The schematic is in Figure 1,2. The MCU just receive data from AD7671 and send the row data to DAC. The data has no process.
The height and period of these steps is in Figure 5.
Figure 6 is the overview of AD7671 input (green line) and DAC output (yellow line).
Hi Henry Zhang,
Just some clarification, where is the voltage reference coming from? The reference needs to be very stable. Unstable reference would result in huge error on conversion result. I can see that, you used a opamp to drive the reference, but where did the reference voltage come from? I would recommend using the ADR421 and AD780 as mentioned in the datasheet and it is known to work with AD7671.
Hi Henry Zhang,
You mentioned that you did a voltage divider on the ADR01 to have an output of 2.5V as reference to the AD7671. Where was the resistor connected? The total impedance on the reference output can interact with the ADC required reference voltage. With the impedance and the 200uA reference current of the AD7671 would affect the stability of the reference voltage during conversion. The AD7671 technology is a switch cap dac. During transition from acquisition phase there is a large current requirement from the reference.

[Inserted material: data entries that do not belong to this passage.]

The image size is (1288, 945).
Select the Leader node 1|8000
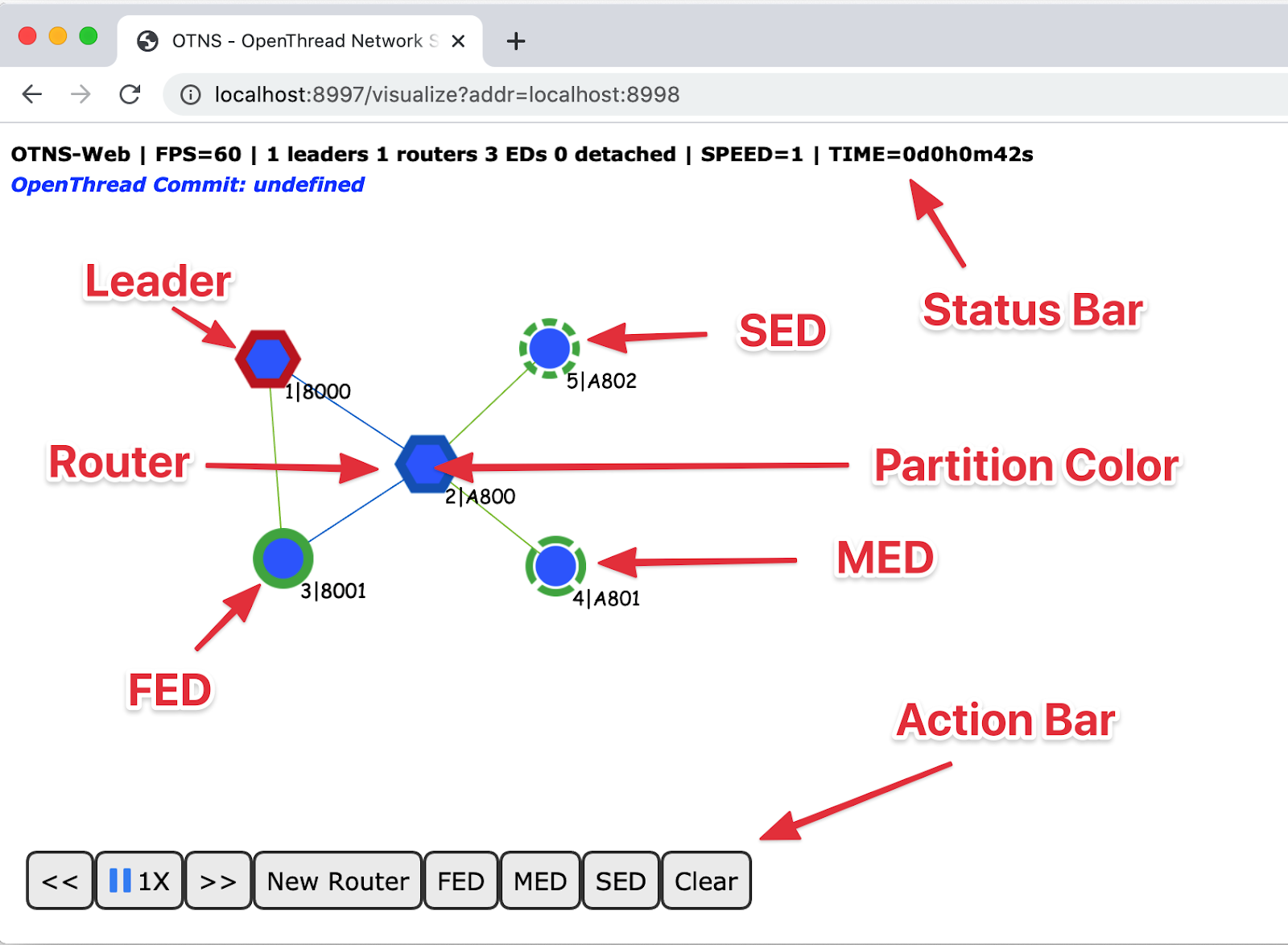coord(267,359)
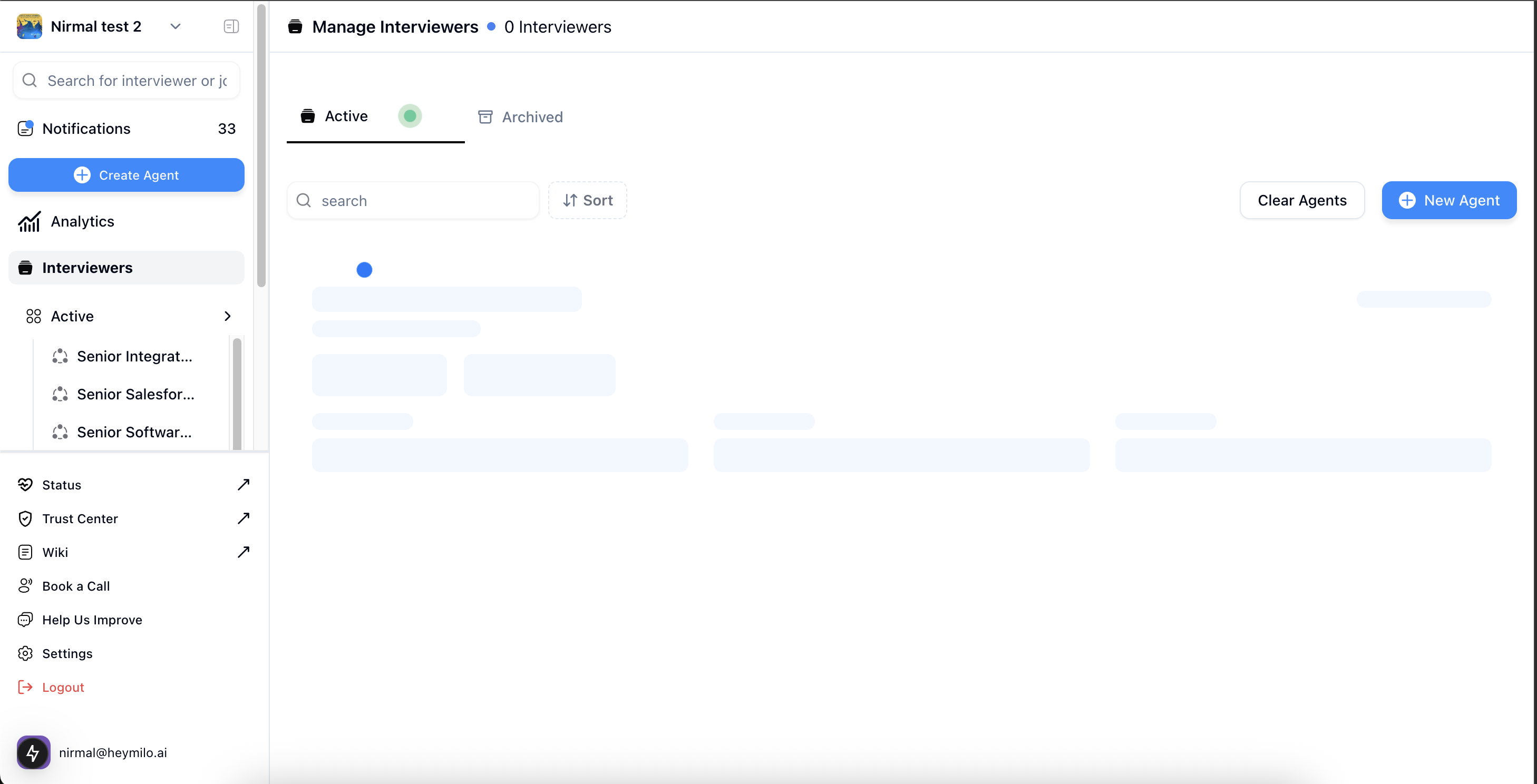Screen dimensions: 1537x784
Task: Open the Sort dropdown
Action: point(588,200)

On one of the snapshot, the time between each level is 62khz which is almost equal to the sampling rate. Would you be able to check the result when lowering the sampling rate.
I found ADC have different operating range in one step, in Figure 1. The signal in circle A is the normal operating range, and the signal in circle B is the abnormal operating range. The step is form by the abnormal operating range.
But I don't know the source of the range B.
I use ADR01 as the 10V reference. Resistance divider generate 2.5V reference voltage. I measured the reference pin. I think it is stable now.
I find voltage step when I change the input DC voltage, as in Figure 1. Blue line is the input DC voltage, and Green line is the voltage step of ADC output.
I have a buffer with 47uF capacitor after the resistant divider to drive the 2.5V reference pin. I changed the sapmling rate to 1kHz and the result had no change.
I'll outoff office for Chrismas.I'll back next week.
I found when I chang the input driver of ADC(AD7671) the steps will be different. When I use AD797 as the driver the output is in Figure 1. When I remove AD797 and drive the input directly from the generator the output is in Figure2.
I did not use AD8021 which is recommand in ADC's datasheet. I'm afraid the problem is the input driver. What's your opinion?